Look below for the line containing "KPK Geledah BKPSDM" and the line containing "[Polda Metro: Perusakan"; repeat exactly those two lines and all lines between them, and nothing else.

[Extracted data]

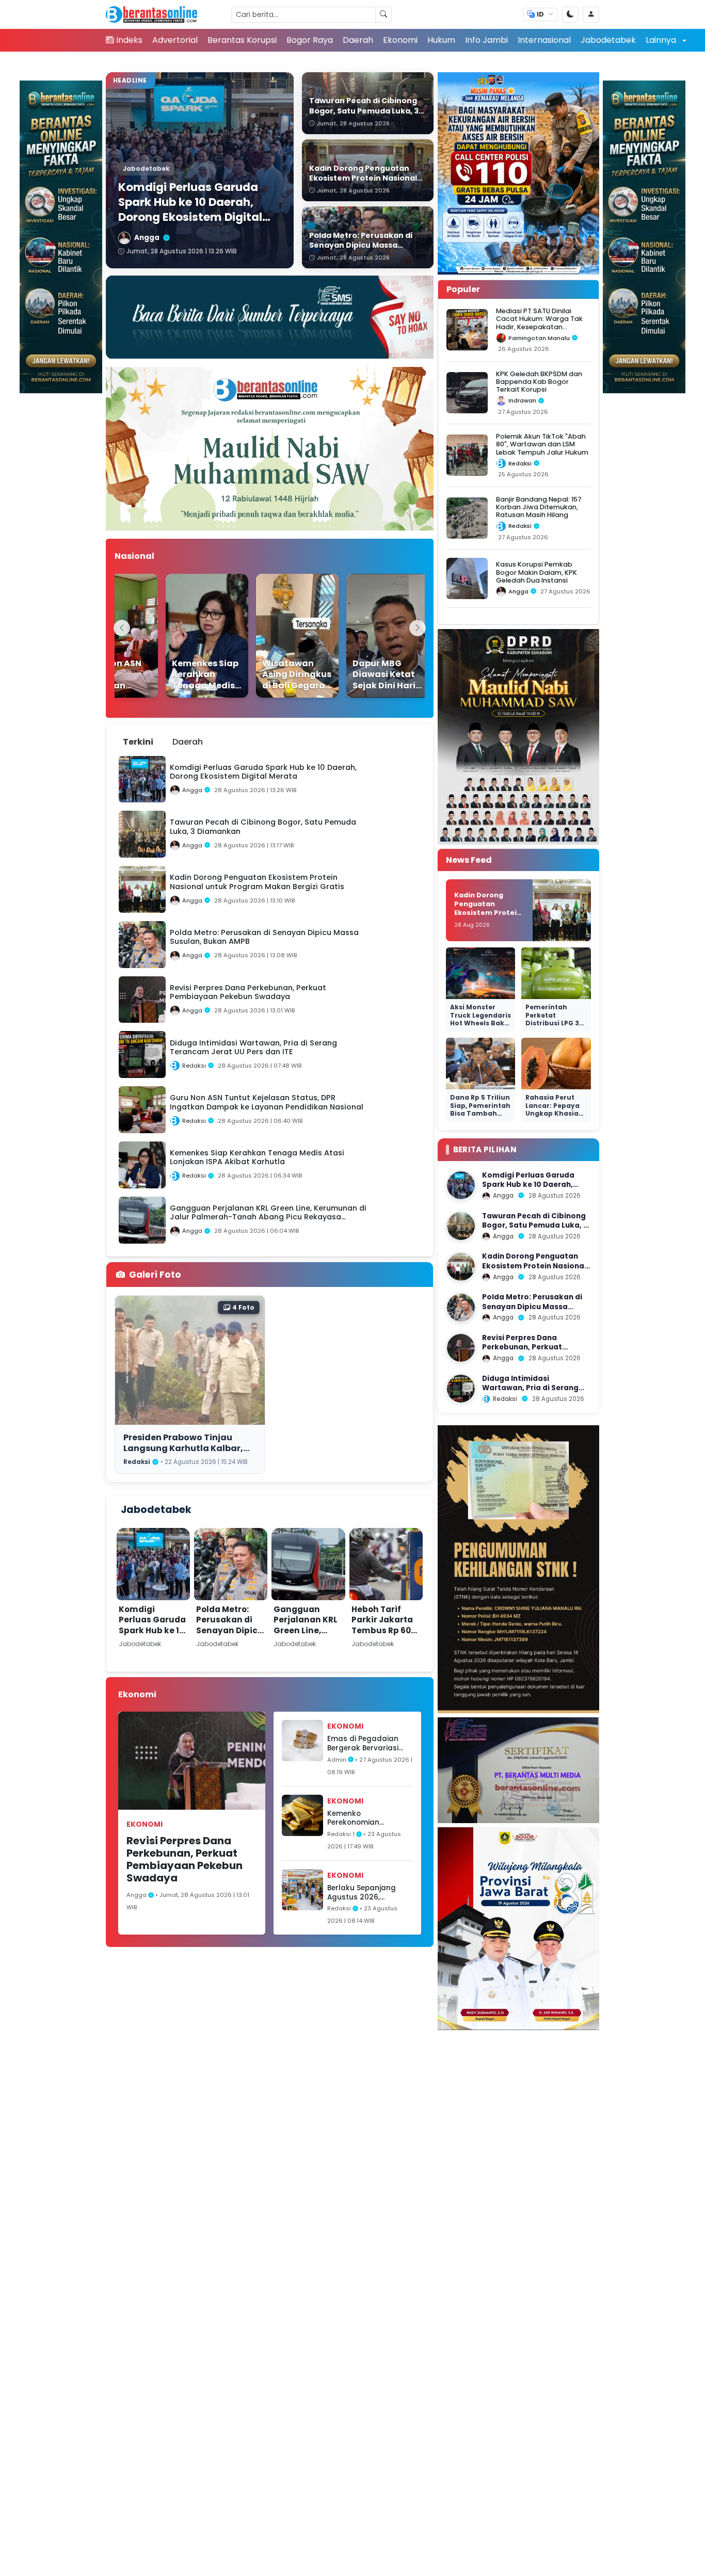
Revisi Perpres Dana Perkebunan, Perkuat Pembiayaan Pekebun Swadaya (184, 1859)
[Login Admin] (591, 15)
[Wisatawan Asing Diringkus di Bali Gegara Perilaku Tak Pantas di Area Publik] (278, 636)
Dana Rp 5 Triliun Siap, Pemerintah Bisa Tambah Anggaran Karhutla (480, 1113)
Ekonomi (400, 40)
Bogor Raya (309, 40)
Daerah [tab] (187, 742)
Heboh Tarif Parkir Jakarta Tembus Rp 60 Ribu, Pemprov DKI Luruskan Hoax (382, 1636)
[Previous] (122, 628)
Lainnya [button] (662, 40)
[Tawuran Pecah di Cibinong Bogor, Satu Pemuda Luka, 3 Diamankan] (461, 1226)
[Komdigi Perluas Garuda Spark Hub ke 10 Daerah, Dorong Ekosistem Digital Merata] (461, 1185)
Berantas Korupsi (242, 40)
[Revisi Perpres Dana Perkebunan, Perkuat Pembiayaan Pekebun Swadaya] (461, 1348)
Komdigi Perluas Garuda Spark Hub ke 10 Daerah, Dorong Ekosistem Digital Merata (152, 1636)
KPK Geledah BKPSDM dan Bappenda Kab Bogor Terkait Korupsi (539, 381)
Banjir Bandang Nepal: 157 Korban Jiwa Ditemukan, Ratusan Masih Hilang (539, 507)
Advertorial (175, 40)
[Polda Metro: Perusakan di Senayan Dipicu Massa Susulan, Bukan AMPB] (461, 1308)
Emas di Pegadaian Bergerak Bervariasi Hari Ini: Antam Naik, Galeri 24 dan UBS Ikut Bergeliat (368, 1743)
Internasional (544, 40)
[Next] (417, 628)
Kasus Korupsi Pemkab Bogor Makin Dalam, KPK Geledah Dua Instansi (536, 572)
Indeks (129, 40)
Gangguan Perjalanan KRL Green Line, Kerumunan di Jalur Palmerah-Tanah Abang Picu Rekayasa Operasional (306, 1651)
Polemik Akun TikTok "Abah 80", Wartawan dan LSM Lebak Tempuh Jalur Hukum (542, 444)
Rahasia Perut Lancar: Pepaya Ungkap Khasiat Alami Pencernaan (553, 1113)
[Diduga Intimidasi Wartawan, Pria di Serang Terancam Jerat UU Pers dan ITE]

[/Extracted data]

--- Answer below ---
KPK Geledah BKPSDM dan Bappenda Kab Bogor Terkait Korupsi (539, 381)
Banjir Bandang Nepal: 157 Korban Jiwa Ditemukan, Ratusan Masih Hilang (539, 507)
Advertorial (175, 40)
[Polda Metro: Perusakan di Senayan Dipicu Massa Susulan, Bukan AMPB] (461, 1308)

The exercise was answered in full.